Book Bag: Summertime in the Book World, and the Reading is Easy

book_naamahs_curse.jpgNaamah’s Curse
Written by Jacqueline Carey

This is the second book of the third trilogy (not as confusing as it sounds) set in an alternate renaissance world. The first two trilogies featured a character named Phèdre nó Delaunay, a spy and courtesan in a world that took its diplomatic and erotic adventures very seriously. It also introduced her nemesis Melisande Shirazai, one of the loveliest and most vile villains ever.

The latest series features the mystically gifted Moirin, a mysterious Eirish woman of many talents. She was introduced in Naamah’s Kiss, the first book in the new trilogy, which is now available in paperback. In the last book, after an epic battle set in Ch’in, Moirin and the love of her life, Bao, were separated and in this new book she is on a quest to find him.

 

Ms. Carey is the sort of writer who can be counted on to each year
bring her readers a lengthy new chapter of a long and compelling saga
set in a world that is both more beautiful and more Machiavellian than
our own. Despite the alternate-world setting this is definitely a book
for grownups that deals very explicitly with sexual matters, a
preoccupation that is not so different from our own world — n’est-ce
pas?

Naamah’s Curse, by Jacqueline Carey; Grand Central Publishing; 567 pages, $26.00.

 


book_secret_lives.jpgThe Secret Lives of Baba Segi’s Wives
Written by Lola Shoneyin

This is the story of the Alao family at
the moment when everything falls apart. The action centers on the time
when Baba Segi, the patriarch of this large family takes a fourth, and
university-educated, wife, who unfortunately does not become pregnant.

As a result, tensions that had remained manageable can no longer
be handled, and deadly secrets erupt. It would be unfair to unveil the
twist that takes the final third of the book to the next level. Suffice
it to say that Ms. Shoneyin successfully weaves together and contrasts
the hardscrabble, often sad, lives of the women, at the same time
painting a fascinating, and revolting, picture of polygamy as it is
practiced in parts of Africa today.

Ms. Shoneyin is the daughter-in-law of Nobel Prize winner Wole
Soyinka, and was actually raised in a family that practiced polygamy in
her grandparents’ generation. She is a teacher of English and drama as
well as a school administrator and mother of four, who nevertheless
confesses to writing all the time. She cites as influences Toni
Morrison, Isabelle Allende and Margaret Atwood.
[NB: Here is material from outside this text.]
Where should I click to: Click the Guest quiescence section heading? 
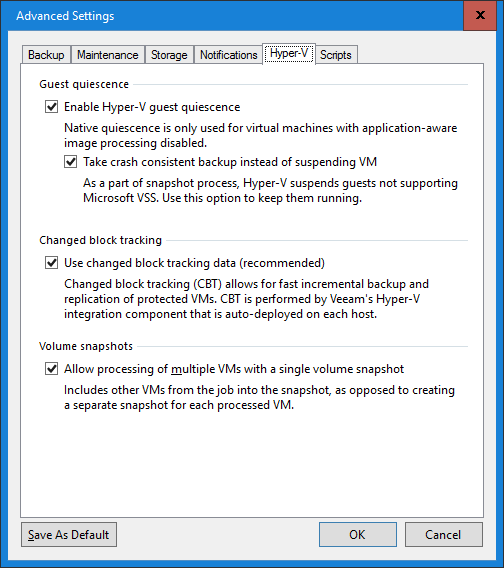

Her book is juicy like a beach read, but deeply authentic and
grave. The book has already made its debut overseas but has just arrived
here last week.

The Secret Lives of Baba Segi’s Wives, by Lola Shoneyin; William Morrow; 280 pages; $23.99.

 


book_shadow_of_your_smile.jpgThe Shadow of Your Smile
Written by Mary Higgins Clark

Unless you are one of those people
with unwaveringly correct radar — the kind that always lets you know
what is going to happen next — here you will find the simple pleasures
of storytelling that Mary Higgins Clark has mastered so well — and that
keep her books selling year after year.

In this one, a brilliant young pediatrician, who doesn’t know who
she really is, is being stalked by more than one creep who wants her
dead, either for money or for some other equally compelling reason. At
the same time the beatification process is underway for a woman who may
be one of Dr. Monica’s long-lost relatives. Clark’s frothy new novel
goes down like a tall frosty one.

The Shadow of Your Smile, by Mary Higgins Clark; Simon & Schuster; 319 pages; $25.99.

 


The Magicians
Written by Lev Grossman

There is something about the books we read as children that never
leaves us, and often impacts the people we become as adults. Those that
open the doorways to other worlds can be the best ones: The Chronicles
of Narnia, for example, or the Lord of the Rings trilogy.

book_magicians.jpgIn The Magicians, the author has taken those influences and
brought them smoothly into the 21st century. Quentin, the flawed yet
brilliant hero, is a top student in Brooklyn who finds himself in a
global variation of Hogwarts in upstate New York. At first he thinks he
is in Fillory, an alternate world that he has adored since childhood.
But no. Instead he gains very-competitive admission to Brakebills and
spends the next few years becoming a master magician, with a small but
again brilliant coterie of equally unusual friends.

Is there really a Fillory? What happens to our childhood dreams
when the answers to them are put into our hands? And what are the side
effects of absolute power. These are just some of the questions that are
asked and answered in this highly entertaining tale from Mr. Grossman,
who also is the book critic for Time magazine.  

The Magicians, by Lev Grossman; Plume; 402 pages; $16.00.